Frente a la sugerencia de movilizar al grupo, le respondió a quien lo invitaba: «Ten palabra, raciocinio, acción y madurez. Tenemos el compromiso moral con esta señora y no nos podemos ir de aquí hasta que terminemos. No podemos andar picando aquí y allá».
De la vida nocturno al voluntariado
La vocación de este rescatista de 80 años no siempre estuvo ligada a las tragedias. Su ingreso al mundo del voluntariado ocurrió de manera imprevista a mediados de la década de los ochenta.
Para el año 1985, llevaba una vida centrada en los viajes, el dinero y la recreación en Europa, pasando de una festividad a otra sin mayores preocupaciones familiares.
Sin embargo, el terremoto de México de 1985 cambió su destino de forma definitiva. Al enterarse del desastre en su país natal, regresó con la urgencia de localizar a su hermano entre las ruinas de la capital.
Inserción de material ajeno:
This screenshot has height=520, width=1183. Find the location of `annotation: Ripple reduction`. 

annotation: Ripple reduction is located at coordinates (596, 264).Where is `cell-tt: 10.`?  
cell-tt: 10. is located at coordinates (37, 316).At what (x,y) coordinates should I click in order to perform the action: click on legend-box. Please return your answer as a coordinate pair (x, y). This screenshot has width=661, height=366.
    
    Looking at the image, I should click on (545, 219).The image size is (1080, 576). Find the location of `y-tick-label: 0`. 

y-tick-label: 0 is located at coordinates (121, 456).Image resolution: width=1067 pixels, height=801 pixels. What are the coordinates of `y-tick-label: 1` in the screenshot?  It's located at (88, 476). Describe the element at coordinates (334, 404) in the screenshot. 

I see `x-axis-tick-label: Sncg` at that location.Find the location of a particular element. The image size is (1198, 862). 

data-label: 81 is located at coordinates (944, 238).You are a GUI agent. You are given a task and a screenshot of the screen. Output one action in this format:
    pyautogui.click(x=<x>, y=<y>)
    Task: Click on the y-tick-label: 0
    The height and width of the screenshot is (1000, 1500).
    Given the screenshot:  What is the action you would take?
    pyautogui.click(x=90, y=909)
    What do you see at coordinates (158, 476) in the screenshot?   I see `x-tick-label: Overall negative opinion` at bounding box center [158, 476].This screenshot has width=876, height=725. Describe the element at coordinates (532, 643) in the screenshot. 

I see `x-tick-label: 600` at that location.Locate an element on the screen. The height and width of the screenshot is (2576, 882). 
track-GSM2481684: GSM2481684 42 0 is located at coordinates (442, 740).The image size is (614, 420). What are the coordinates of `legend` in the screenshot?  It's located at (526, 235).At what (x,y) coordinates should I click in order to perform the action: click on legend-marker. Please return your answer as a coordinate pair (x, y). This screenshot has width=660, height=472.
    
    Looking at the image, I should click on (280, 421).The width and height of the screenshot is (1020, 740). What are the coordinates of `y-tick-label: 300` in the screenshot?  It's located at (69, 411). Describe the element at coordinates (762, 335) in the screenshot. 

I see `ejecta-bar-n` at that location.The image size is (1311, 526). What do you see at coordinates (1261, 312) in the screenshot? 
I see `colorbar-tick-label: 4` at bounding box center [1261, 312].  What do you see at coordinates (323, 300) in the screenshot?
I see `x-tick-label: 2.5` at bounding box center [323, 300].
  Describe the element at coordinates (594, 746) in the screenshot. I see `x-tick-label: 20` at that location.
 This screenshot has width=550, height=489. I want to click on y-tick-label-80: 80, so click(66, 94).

Aunque su familia corrió con la suerte de salir ilesa y sus propiedades no sufrieron daños materiales, la experiencia en el terreno lo transformó. Durante las labores de búsqueda general, se involucró en una maniobra que se extendió por más de 10 horas continuas, logrando rescatar con vida a una señora y a su pequeña sobrina.
Ese instante marcó un punto de quiebre en su existencia. El rescatista descubrió lo que define como el llamado de la obligación y el verdadero rol que le correspondía desempeñar en este plano. «Ahí te das cuenta de que en tu vida tienes algo más importante que el dinero, los viajes o las discotecas. Te iluminas y ves lo que te corresponde», reflexionó.
Desde aquel suceso en Ciudad de México, el veterano asegura llevar 40 años de servicio ininterrumpido como una forma de retribución y entrega hacia la sociedad civil, una labor que hoy mantiene con la misma rigurosidad técnica en las calles afectadas de Venezuela.